__Document passage__
From: Nick Piggin <nickpiggin@yahoo.com.au>
To: Hugh Dickins <hugh@veritas.com>
Cc: Petr Vandrovec <petr@vmware.com>,
Andrew Morton <akpm@linux-foundation.org>,
Nick Piggin <npiggin@suse.de>, Andrea Arcangeli <andrea@suse.de>,
linux-kernel@vger.kernel.org, linux-mm@kvack.org
Subject: Re: 2.6.22-rc5-yesterdaygit with VM debug: BUG in mm/rmap.c:66: anon_vma_link ?
Date: Tue, 26 Jun 2007 12:22:07 +1000 [thread overview]
Message-ID: <4680784F.60607@yahoo.com.au> (raw)
In-Reply-To: <Pine.LNX.4.64.0706252129430.22492@blonde.wat.veritas.com>
Hugh Dickins wrote:
> On Mon, 25 Jun 2007, Petr Vandrovec wrote:
>
>>Hello,
>> to catch some memory corruption bug in our code I've modified malloc to do
>>mmap + mprotect - which has unfortunate effect that it creates thousands and
>>thousands of VMAs. Everything works (though rather slowly on kernel with
>>CONFIG_VM_DEBUG) until application does fork() - kernel crashes on fork()

__Supplied data__
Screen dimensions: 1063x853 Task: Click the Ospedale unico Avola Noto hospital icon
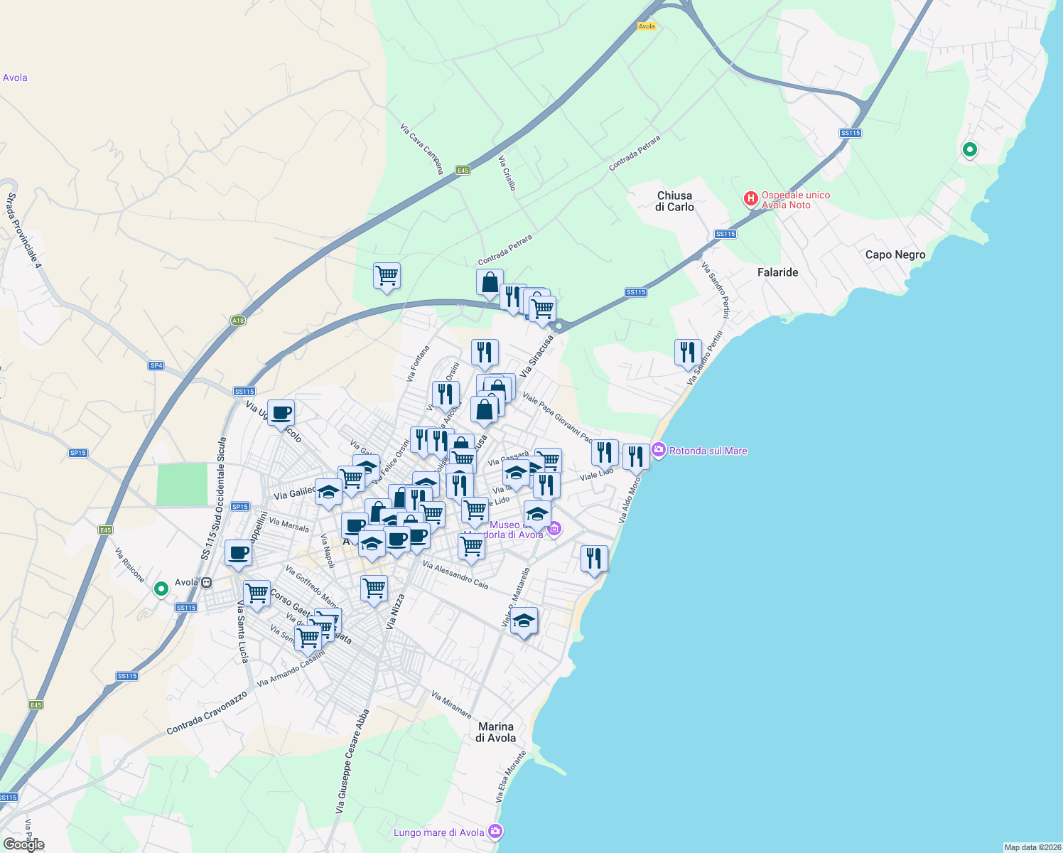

__Instructions to follow__
Answer these questions about the mailing-list message above:
1. On what date and at what time was this reply sent?
2. Which file and line does the subject line cite?
3. According to the quoted report, what was malloc modified to do?

__Response__
1. Tue, 26 Jun 2007 12:22:07 +1000
2. mm/rmap.c:66
3. mmap + mprotect